WHAT IS BEING ASKED: Find "Click the Discord icon in links" and "Image resolution: width=404" in the records below. Copy the lines holding them and every line between, exactly, and no others.

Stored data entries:

■ ■ ■ ■ ■

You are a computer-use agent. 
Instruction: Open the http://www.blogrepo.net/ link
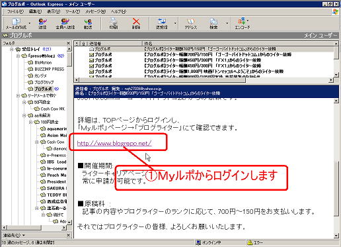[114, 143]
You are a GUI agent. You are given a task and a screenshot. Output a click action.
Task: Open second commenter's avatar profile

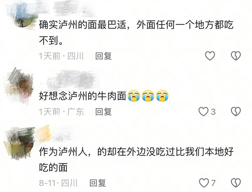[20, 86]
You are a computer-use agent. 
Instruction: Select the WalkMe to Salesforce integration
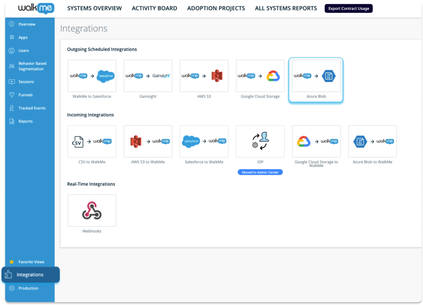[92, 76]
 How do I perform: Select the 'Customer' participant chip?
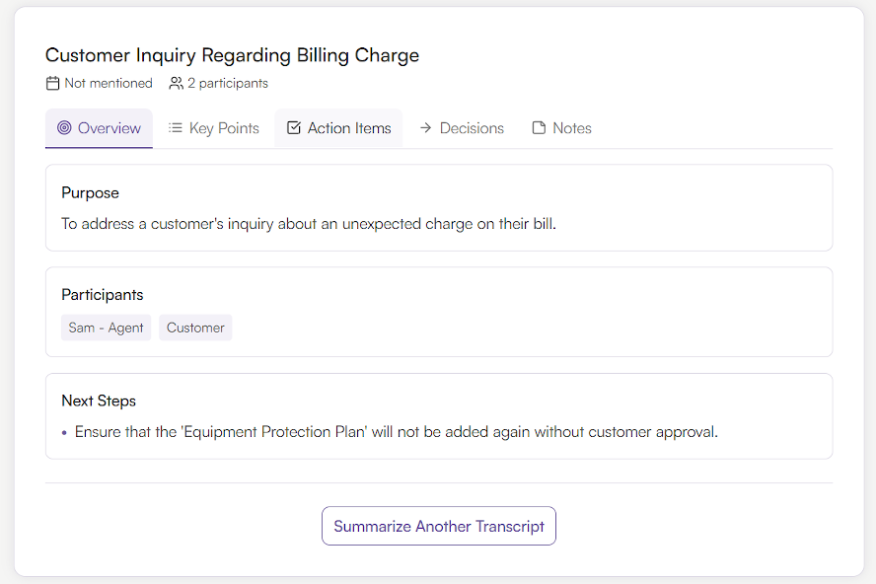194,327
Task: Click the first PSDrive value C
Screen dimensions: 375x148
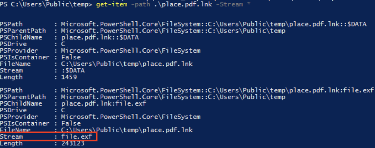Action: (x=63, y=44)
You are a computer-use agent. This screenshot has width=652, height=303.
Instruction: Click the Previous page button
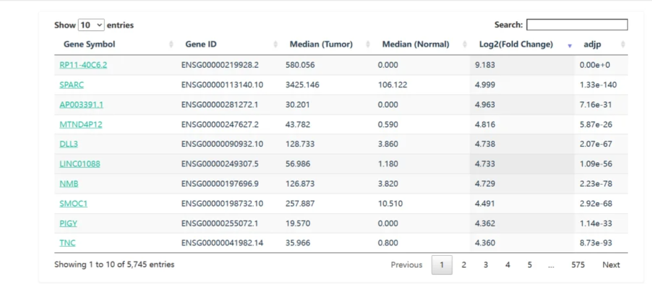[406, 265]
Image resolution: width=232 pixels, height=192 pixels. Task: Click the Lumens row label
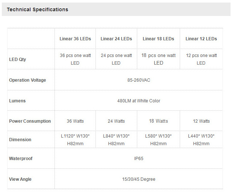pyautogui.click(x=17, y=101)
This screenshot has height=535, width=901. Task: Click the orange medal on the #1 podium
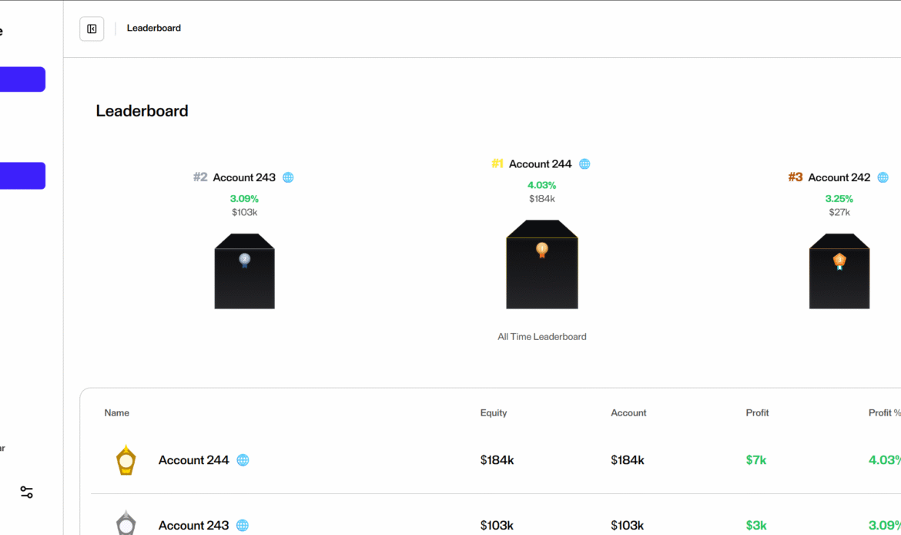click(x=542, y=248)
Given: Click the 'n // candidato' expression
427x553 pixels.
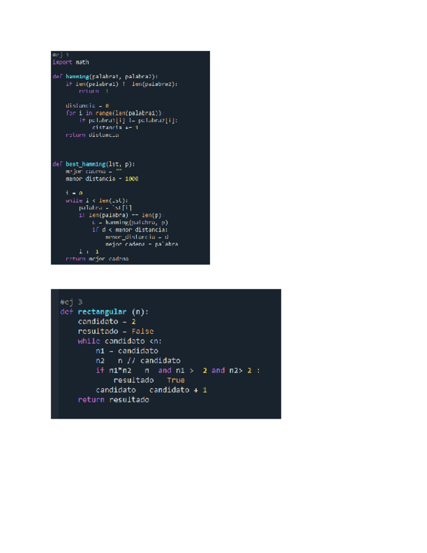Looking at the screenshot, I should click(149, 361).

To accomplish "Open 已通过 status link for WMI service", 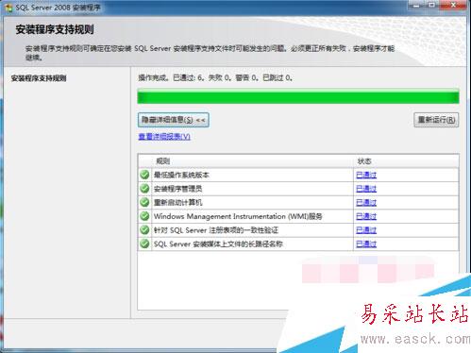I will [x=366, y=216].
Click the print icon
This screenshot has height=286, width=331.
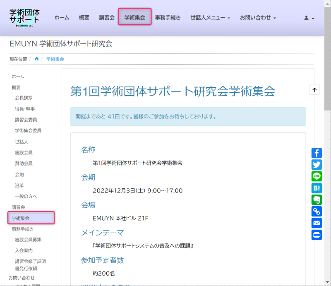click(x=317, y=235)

■ ■ ■ ■ ■

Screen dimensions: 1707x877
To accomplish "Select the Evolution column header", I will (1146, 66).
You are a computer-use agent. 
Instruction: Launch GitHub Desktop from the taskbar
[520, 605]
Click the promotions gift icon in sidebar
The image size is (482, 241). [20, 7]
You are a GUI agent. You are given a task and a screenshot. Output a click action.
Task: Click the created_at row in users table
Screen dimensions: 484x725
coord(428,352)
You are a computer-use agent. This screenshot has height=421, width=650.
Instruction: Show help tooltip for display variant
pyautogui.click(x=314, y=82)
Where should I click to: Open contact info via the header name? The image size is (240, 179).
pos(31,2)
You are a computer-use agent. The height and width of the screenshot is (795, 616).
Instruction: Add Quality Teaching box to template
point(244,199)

■ ■ ■ ■ ■

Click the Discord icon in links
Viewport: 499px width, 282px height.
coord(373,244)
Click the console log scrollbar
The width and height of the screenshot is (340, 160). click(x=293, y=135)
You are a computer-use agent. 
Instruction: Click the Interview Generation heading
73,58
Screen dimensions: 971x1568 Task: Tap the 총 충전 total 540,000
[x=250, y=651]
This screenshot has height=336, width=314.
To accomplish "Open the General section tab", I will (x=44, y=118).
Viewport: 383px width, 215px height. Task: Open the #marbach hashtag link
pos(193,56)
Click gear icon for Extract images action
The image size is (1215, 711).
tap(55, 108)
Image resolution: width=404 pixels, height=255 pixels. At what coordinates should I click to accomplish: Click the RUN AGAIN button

■ ■ ■ ■ ■

EXERCISE RESULT:
Click the Discord icon in links
Viewport: 499px width, 282px height.
coord(373,244)
Click the console log scrollbar
The width and height of the screenshot is (340, 160). click(x=293, y=135)
You are a computer-use agent. 
Instruction: Click the Interview Generation heading
73,58
Screen dimensions: 971x1568 Task: Tap the 총 충전 total 540,000
[x=250, y=651]
This screenshot has height=336, width=314.
To accomplish "Open the General section tab", I will (x=44, y=118).
Viewport: 383px width, 215px height. Task: Open the #marbach hashtag link
pos(193,56)
Click gear icon for Extract images action
The image size is (1215, 711).
tap(55, 108)
Image resolution: width=404 pixels, height=255 pixels. At what coordinates should I click to accomplish: Click the RUN AGAIN button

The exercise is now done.